### [What the task asks]
Print the records below word for word, but leave out the pictures.

Collected data:
···

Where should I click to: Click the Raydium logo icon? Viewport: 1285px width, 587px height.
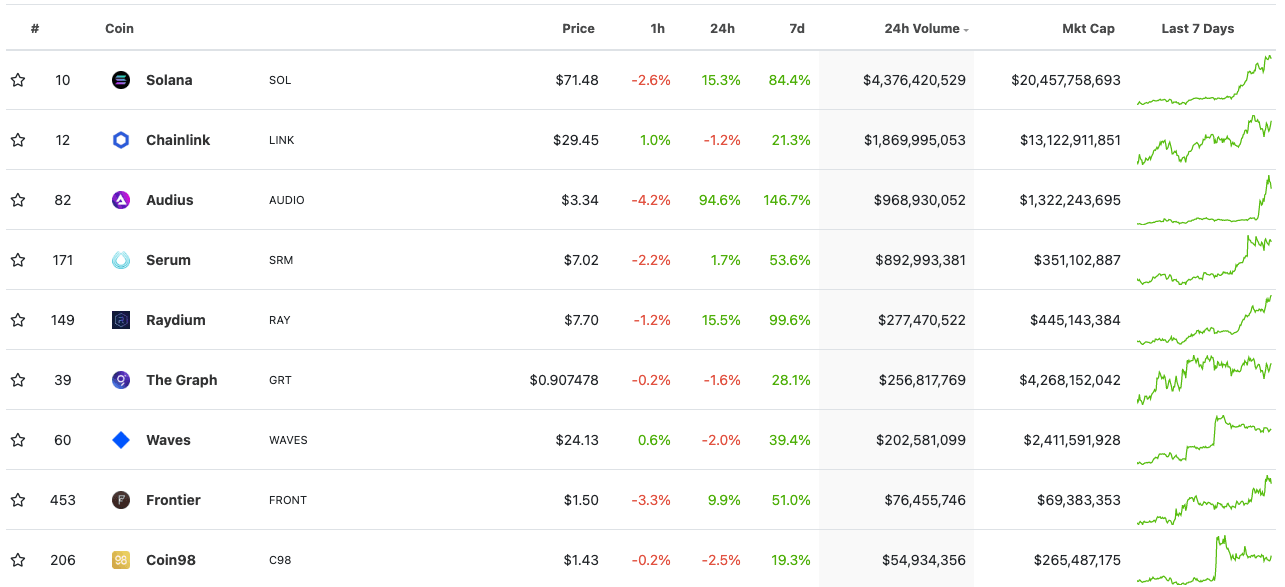point(121,320)
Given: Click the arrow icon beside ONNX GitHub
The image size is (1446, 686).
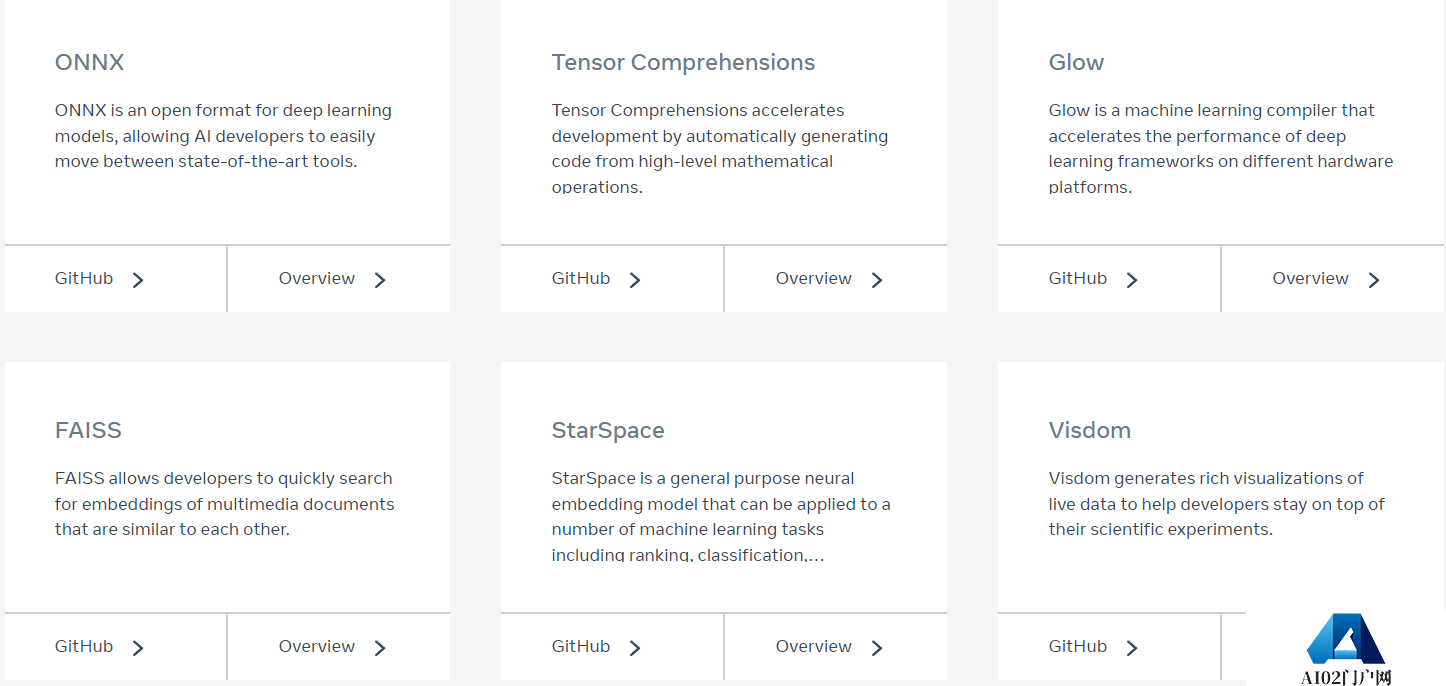Looking at the screenshot, I should point(138,280).
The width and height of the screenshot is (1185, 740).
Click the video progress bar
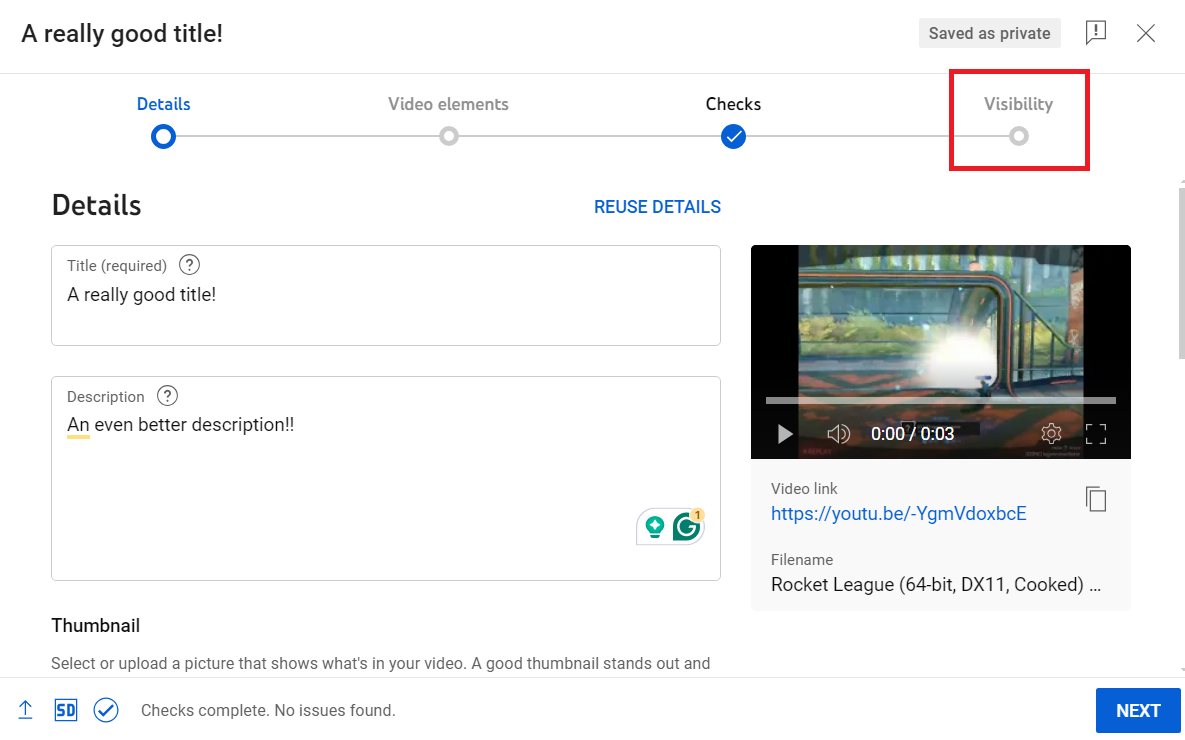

···

### [Result]
Where should I click to: Click the Raydium logo icon? Viewport: 1285px width, 587px height.
point(121,320)
Given: Click the arrow icon beside ONNX GitHub
The image size is (1446, 686).
Looking at the screenshot, I should point(138,280).
The width and height of the screenshot is (1185, 740).
Click the video progress bar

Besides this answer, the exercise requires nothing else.